The analysis circulated informally for months before a science journalist, independently investigating Alpine's sustainability claims, obtained a copy and posted it publicly in March 2025. Reached for comment after it began drawing attention, the author — who has largely stepped back from academic mathematics in favor of outdoor photography and a travel-focused social media following — seemed unbothered by the scrutiny. "wait people are actually using my notes to drag her?? it's literally just maths, nothing personal!! i didn't even want this public. people are turning equations into a witch hunt nowadays :( put some respect on the brilliant environmental scientist, she literally did the actual heavy lifting in the mud!"
Independent Confirmation, Twice Over
A A single statistical critique might have been dismissed as noise. It wasn't left to stand alone. In January, statisticians at the London School of Economics published a follow-up analysis benchmarking the Harmon Creek dataset — using the corrected, recomputed reduction figures rather than the study's originally printed numbers — against 34 comparable, independently audited stormwater compliance studies, and found it to be a significant outlier on every measure examined, at a level not observed in any comparison study.

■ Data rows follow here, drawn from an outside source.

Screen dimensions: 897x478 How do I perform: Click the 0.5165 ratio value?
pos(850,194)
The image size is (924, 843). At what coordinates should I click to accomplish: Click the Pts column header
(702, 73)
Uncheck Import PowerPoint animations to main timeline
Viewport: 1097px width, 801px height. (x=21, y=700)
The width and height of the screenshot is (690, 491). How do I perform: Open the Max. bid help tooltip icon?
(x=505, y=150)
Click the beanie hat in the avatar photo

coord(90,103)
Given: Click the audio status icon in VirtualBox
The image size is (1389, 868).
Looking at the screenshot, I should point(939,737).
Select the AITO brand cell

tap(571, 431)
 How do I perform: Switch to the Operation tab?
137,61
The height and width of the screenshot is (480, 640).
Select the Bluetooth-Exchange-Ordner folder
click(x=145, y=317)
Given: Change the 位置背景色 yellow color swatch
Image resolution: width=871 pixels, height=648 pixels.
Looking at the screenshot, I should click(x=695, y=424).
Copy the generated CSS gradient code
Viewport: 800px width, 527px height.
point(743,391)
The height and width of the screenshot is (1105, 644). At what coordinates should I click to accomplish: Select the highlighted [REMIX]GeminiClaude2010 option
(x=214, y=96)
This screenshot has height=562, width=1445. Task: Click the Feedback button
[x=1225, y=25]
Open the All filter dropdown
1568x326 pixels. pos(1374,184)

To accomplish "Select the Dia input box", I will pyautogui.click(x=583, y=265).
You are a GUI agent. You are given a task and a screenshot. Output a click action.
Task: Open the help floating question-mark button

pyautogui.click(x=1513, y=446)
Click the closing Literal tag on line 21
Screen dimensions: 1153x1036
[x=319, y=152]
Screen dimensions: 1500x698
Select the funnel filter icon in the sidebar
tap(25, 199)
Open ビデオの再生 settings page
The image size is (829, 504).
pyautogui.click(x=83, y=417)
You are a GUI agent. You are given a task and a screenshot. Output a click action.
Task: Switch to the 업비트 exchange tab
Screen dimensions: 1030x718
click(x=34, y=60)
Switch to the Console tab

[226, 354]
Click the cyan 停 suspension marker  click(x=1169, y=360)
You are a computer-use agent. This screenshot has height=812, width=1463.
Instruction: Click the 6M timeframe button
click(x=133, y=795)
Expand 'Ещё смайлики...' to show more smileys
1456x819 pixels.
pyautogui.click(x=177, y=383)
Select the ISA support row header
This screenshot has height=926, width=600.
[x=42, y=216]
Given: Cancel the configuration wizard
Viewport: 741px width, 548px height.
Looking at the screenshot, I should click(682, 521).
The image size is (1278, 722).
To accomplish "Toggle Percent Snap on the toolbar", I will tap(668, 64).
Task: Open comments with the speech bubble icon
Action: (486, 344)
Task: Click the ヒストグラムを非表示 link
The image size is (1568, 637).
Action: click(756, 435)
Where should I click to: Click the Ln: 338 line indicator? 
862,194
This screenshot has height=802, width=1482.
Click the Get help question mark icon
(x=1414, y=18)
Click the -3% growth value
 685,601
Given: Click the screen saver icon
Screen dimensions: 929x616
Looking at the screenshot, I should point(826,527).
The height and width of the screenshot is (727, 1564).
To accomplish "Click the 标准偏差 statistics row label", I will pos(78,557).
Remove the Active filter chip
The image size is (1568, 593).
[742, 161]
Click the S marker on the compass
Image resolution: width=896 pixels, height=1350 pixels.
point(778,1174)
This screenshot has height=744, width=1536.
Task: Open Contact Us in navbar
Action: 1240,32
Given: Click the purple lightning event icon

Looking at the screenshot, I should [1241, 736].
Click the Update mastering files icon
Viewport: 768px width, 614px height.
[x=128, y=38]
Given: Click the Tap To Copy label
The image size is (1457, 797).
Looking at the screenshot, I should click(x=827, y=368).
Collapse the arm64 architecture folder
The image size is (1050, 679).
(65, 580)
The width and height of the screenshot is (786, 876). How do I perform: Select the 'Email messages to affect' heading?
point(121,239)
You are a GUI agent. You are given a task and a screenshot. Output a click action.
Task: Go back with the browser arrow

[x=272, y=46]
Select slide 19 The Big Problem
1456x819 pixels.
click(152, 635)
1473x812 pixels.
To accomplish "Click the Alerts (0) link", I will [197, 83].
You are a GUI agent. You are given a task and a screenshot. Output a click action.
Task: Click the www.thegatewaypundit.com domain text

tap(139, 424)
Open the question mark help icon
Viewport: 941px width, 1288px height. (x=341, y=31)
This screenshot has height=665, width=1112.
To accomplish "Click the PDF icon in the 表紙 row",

The following month, researchers at the University of Washington's Center for Urban Waters did something neither prior analysis could: they went back to the creek. Resampling the excluded outfall directly, they measured 6PPD-quinone concentrations well above the threshold known to be acutely lethal to coho — inconsistent with the facility-wide performance the 2021 study had implied. Their report also points to a more mundane explanation running alongside the numbers: the retrofit's bioretention media, they found, had never been serviced or replaced since its 2020 installation, a maintenance lapse consistent with a well-documented failure mode in which such systems lose their contaminant-absorbing capacity over time.
The Washington State Department of Ecology reopened its file on the matter in April. A preliminary memorandum released this month confirms the agency's own re-inspection found the same unserviced media, and states that a determination on Alpine's compliance status — and on whether the 2021 study should ever have closed the case — is pending.
A Company, and a Friendship, Under Pressure
Alpine Logistics Corp declined an interview request for this story. In a brief statement, a company spokesperson said Alpine "stands behind the science that has guided our environmental program" and is "cooperating fully" with the Department's review.
Privately, the picture is reportedly less settled. According to a person familiar with internal discussions, Alpine's founder has raised the possibility of commissioning a fully independent audit of the company's environmental data — and of getting ahead of the story by disclosing its findings publicly, whatever they turn out to be, rather than waiting for regulators to do it first. No final decision had been made as of this week.
The 2021 study's lead author, now a research scientist at the Cascadia Institute for Watershed Sciences, has not responded to requests for comment. The paper itself remains published, unretracted, and now carries an editorial expression of concern.